**Work request:**
Copy only the lines between the one containing "The width and" and the end of the records, both included, leaving out pictures.

(Items from a dataset)
● ● ● ● ● ● ●

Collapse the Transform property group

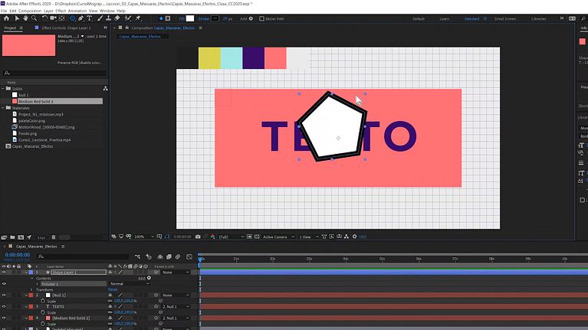tap(32, 289)
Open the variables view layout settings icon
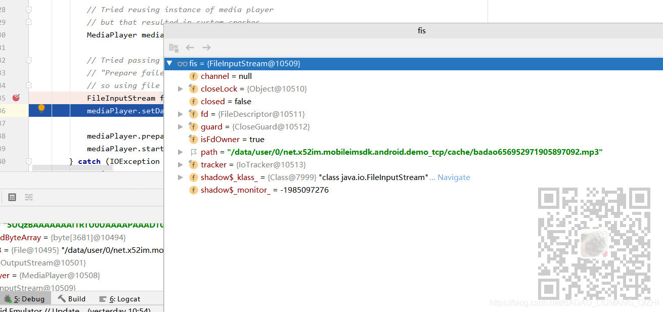 pyautogui.click(x=29, y=197)
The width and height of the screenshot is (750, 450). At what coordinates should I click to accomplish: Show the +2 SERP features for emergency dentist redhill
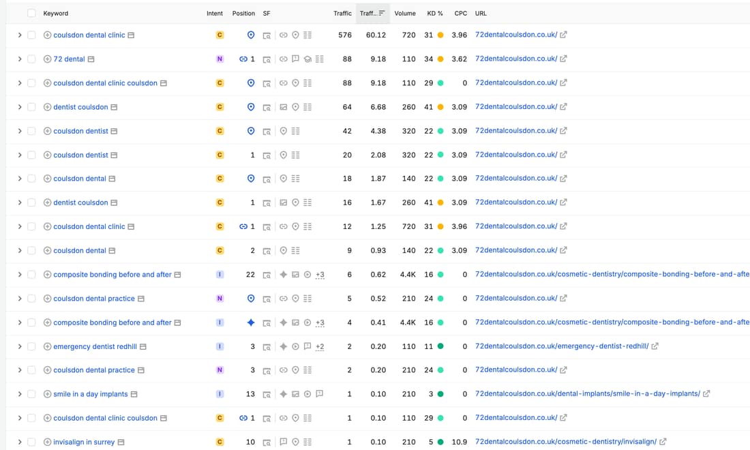[320, 346]
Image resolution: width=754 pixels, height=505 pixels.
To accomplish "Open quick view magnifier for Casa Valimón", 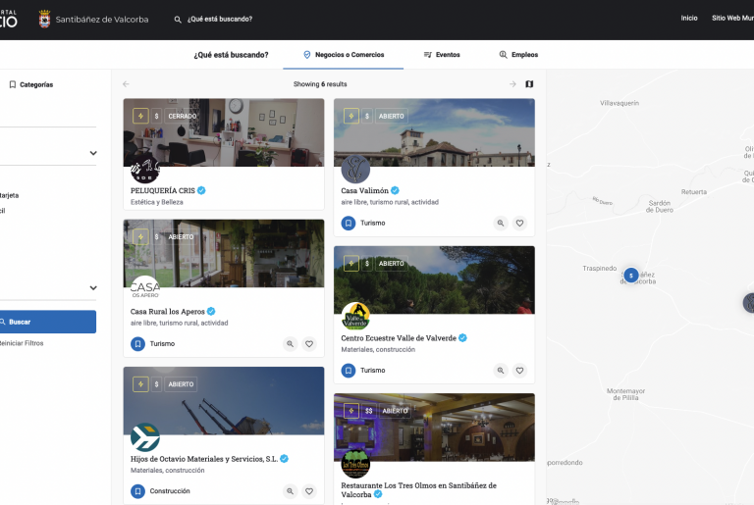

● ● ● ● ● ● ●

**Written solution:**
The width and height of the screenshot is (750, 450). At what coordinates should I click to accomplish: Show the +2 SERP features for emergency dentist redhill
[320, 346]
Image resolution: width=754 pixels, height=505 pixels.
To accomplish "Open quick view magnifier for Casa Valimón", 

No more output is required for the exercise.